While No. 1 St. Patrick star thrives, twin brother is in a cell

Tonight, the top two high school basketball teams in the country face off when No. 1 St. Anthony (N.J.) High takes on No. 2 St. Patrick (N.J.) High in an intra-state grudge match. While there will be plenty of national attention and a live webcast covering the game, one of the most important players on the court will have a hard time keeping his mind in the game, just as he always does.

According to the Newark Star-Ledger, there's a good reason for St. Patrick star Derrick Gordon's distraction, too. He's worried about his twin brother, Darryl, who is locked up in a cell at a Youth Correctional center an hour away.

"I've never seen him play a high school game yet," Darryl Gordon told the Star-Ledger. "I was thinking about that the other day. I almost started tearing up."

The Star-Ledger's Matthew Stanmyre paints the gradual separation between the twins as a natural but heartbreaking story of two teens taking different academic paths in high school. Derrick, who chose to break with family tradition and attend St. Patrick to help his college hoops prospects, now plays for the nation's top-ranked high school team and has signed a letter of intent to play at Western Kentucky University. His brother attended Plainfield, just as the twins' older brother, Mike Gordon, had.

While Derrick Gordon scrapped his way up St. Elizabeth's ranks, Darryl Gordon played only a single season on Plainfield's junior varsity team before being convinced his lack of height would keep him from college basketball.

Without basketball to keep him focused, Darryl Gordon began hanging out in Plainfield's drug-riddled West End. Even near constant monitoring by Derrick Gordon via friends at Plainfield couldn't keep his brother in school, with Darryl walking out altogether during his sophomore year.

Like clockwork, Darryl Gordon became involved in a violent incident a year later. In May 2009, Darryl Gordon pulled out a handgun after an argument and fired a series of shots at the man he was arguing with.

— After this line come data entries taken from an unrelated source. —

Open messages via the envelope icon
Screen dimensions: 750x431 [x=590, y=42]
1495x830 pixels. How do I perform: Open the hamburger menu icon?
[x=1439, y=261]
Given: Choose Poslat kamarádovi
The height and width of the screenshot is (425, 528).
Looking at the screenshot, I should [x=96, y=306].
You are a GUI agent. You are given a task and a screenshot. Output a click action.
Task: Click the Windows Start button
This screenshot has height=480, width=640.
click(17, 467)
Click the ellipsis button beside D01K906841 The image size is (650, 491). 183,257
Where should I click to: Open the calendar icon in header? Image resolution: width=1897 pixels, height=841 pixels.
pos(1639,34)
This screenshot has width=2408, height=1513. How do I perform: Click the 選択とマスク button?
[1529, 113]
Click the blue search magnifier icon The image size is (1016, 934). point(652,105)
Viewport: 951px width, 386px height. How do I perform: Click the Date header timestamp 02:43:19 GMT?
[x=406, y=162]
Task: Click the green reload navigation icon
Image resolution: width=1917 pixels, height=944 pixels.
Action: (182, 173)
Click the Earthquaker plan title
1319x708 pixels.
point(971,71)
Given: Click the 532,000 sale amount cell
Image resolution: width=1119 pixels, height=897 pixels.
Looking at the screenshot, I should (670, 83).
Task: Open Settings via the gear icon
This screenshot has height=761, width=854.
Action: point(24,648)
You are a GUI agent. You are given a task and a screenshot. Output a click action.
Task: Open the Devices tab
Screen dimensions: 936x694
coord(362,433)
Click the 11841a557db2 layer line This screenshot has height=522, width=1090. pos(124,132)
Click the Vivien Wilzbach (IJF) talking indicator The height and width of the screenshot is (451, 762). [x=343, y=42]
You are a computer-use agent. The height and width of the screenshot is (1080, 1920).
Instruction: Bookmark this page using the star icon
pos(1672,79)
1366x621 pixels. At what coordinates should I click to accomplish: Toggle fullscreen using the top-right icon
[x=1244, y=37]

Because his target didn't die, Darryl Gordon was charged with attempted murder, then plea-bargained down to a sentence of just more than five years in jail. He will be incarcerated until at least 2014.

To this day, despite all his success, Derrick Gordon blames himself for his brother's downfall.

"It was my fault because maybe if I were to talk to him a lot more he wouldn't have ended up in the situation that he was in," Derrick Gordon told the Star-Ledger. "I did talk to him but clearly I think it was too late for that. I definitely did try, but only if I would have tried earlier then maybe I would have turned him around."

At the same time, Darryl Gordon's struggles have inspired his brother's play. St. Elizabeth's second-leading scorer, he has a tattoo -- MBK for "My Brother's Keeper" -- that keeps his brother's memory ever-present. He plans to wear Darryl's number 5 at Western Kentucky next year. Perhaps most notably, Derrick claims that each time he takes the court, he's playing to make his brother proud.

"Now I'm really playing for something," Gordon told the Star-Ledger. "Every time I play, I'm playing for him."

On Thursday, he'll be playing for his brother under the brightest lights possible, even if the one person Derrick Gordon wishes was watching most is one of the few who won't be able to.